Stored data entries:
───
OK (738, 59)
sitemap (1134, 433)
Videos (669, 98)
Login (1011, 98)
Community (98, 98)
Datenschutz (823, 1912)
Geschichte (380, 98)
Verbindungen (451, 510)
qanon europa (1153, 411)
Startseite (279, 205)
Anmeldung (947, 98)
───
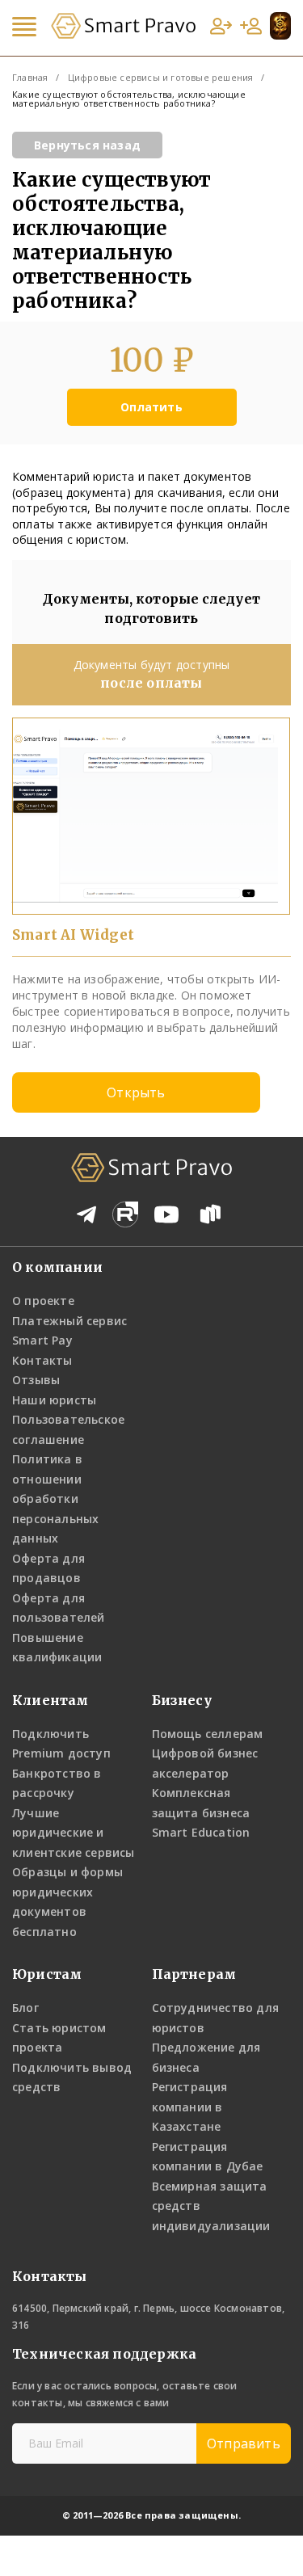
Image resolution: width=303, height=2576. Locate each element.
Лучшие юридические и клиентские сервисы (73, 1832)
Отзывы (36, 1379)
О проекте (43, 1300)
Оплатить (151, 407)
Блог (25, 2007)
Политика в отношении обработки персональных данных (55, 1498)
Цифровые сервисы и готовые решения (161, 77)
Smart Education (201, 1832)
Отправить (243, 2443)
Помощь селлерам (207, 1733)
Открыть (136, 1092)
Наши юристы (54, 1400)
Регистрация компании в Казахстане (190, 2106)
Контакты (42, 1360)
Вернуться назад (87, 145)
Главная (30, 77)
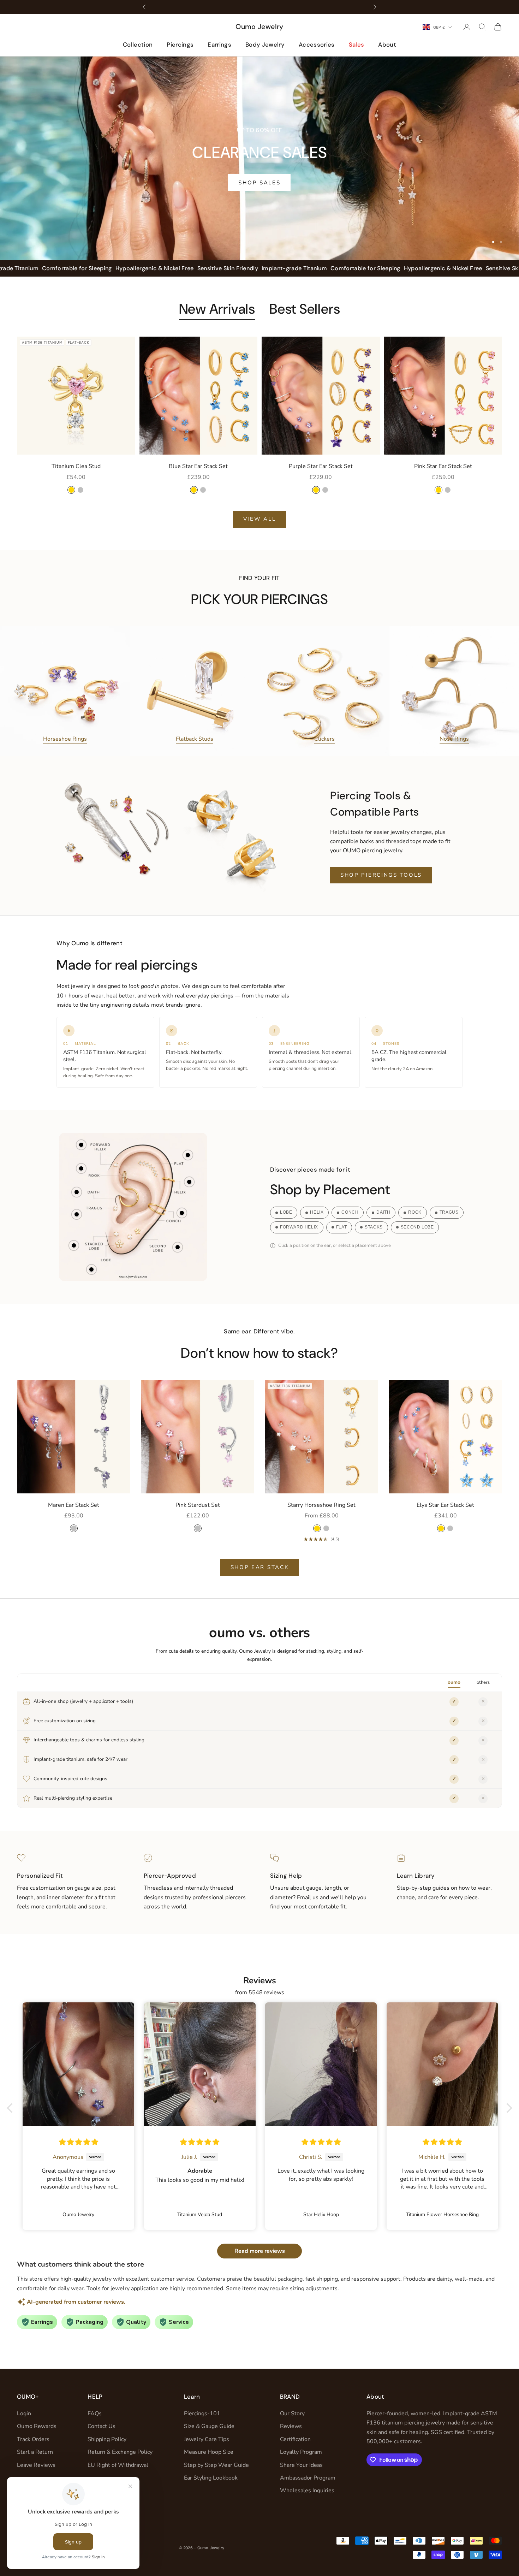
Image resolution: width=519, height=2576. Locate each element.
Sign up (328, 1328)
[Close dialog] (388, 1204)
───
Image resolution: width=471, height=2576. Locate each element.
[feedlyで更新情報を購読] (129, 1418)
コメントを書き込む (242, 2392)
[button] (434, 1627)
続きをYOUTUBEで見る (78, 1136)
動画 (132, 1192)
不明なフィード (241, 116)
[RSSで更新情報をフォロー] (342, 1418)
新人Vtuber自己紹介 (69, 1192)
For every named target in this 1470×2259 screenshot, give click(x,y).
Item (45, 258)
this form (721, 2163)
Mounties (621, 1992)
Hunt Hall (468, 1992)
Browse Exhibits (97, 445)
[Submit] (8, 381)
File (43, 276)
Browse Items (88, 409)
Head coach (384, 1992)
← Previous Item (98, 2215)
───
ACTIVITY:
Transcribe the lines above between the line holding "Image resolution: width=471, height=2576." and the line holding "Browse Exhibits (97, 445)", inclusive, exactly as they stand and with nothing added.

TASK SOLUTION:
Image resolution: width=471, height=2576. Locate each element.
[feedlyで更新情報を購読] (129, 1418)
コメントを書き込む (242, 2392)
[button] (434, 1627)
続きをYOUTUBEで見る (78, 1136)
動画 (132, 1192)
不明なフィード (241, 116)
[RSSで更新情報をフォロー] (342, 1418)
新人Vtuber自己紹介 (69, 1192)
For every named target in this 1470×2259 screenshot, give click(x,y).
Item (45, 258)
this form (721, 2163)
Mounties (621, 1992)
Hunt Hall (468, 1992)
Browse Exhibits (97, 445)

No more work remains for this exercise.